┌─ Page extract
Say, Phil, what do you say to happy hour after work?
I'd say Cheryl's gonna have another black eye to explain to the neighbours.
- Come on, I'm buyin'. - Oh, yeah.
- Hey, man, cool specs. - Thanks, G.
I'm the new kid in town, Lando Griffin.
No relation. So, tell me, homeboy, how 'bout the baggy clothes we kids are wearin'?
Aren't they phat and stupid and poppin' fresh?
Hey, does anybody have any drugs? I'm lookin' to score some drugs.
- Dad, get away from me. Connie is looking. - So that's toad girl, huh?
Yeah. And that's Connie.
I see. Well, I'm gonna have a little talk with that Connie.
Huh! Good luck. She only talks to the cool kids.
- Oh, yeah? Watch this. - No!
Agh! Agh! Ow! Oh, God! Agh! Ow! Ow!
- Cool! He's bleeding! - Just like in the movies!
Holy crap, it's The Breakfast Club.
You know what I got for Christmas? It was a banner year at the Tiger house.
I got a carton of cigarettes. Old man grabbed me, said "Hey, smoke up, Tony."
"They're grrreat!" Bastard.
Hey, Lando.
Everyone's talking about how you trashed the jukebox. Classic cool.
└─
┌─ Data rows
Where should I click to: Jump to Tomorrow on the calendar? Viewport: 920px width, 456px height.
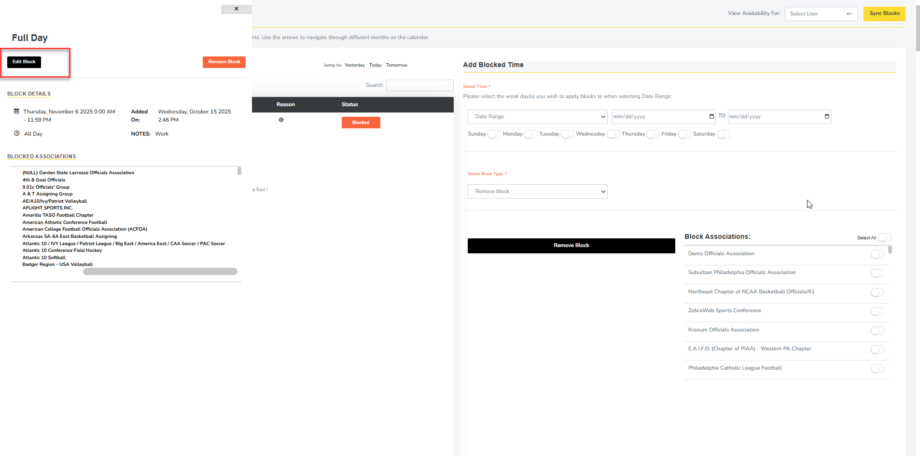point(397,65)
└─
┌─ Data rows
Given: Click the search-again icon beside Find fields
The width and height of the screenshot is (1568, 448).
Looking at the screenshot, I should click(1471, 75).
└─
┌─ Data rows
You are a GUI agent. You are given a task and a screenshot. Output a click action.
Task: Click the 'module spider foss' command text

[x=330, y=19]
└─
# Exercises
1) Reproduce the script excerpt from "- Come on, I'm" to "Agh! Ow! Ow!" word for word.
2) Write out the lines of the listing from the line with "Where should I" to the line with "point(397,65)", including both of those lines, and omit the pictures.
The script excerpt and the listing have no connection to each other.

# Answers for the exercise
1)
- Come on, I'm buyin'. - Oh, yeah.
- Hey, man, cool specs. - Thanks, G.
I'm the new kid in town, Lando Griffin.
No relation. So, tell me, homeboy, how 'bout the baggy clothes we kids are wearin'?
Aren't they phat and stupid and poppin' fresh?
Hey, does anybody have any drugs? I'm lookin' to score some drugs.
- Dad, get away from me. Connie is looking. - So that's toad girl, huh?
Yeah. And that's Connie.
I see. Well, I'm gonna have a little talk with that Connie.
Huh! Good luck. She only talks to the cool kids.
- Oh, yeah? Watch this. - No!
Agh! Agh! Ow! Oh, God! Agh! Ow! Ow!

2)
Where should I click to: Jump to Tomorrow on the calendar? Viewport: 920px width, 456px height.
point(397,65)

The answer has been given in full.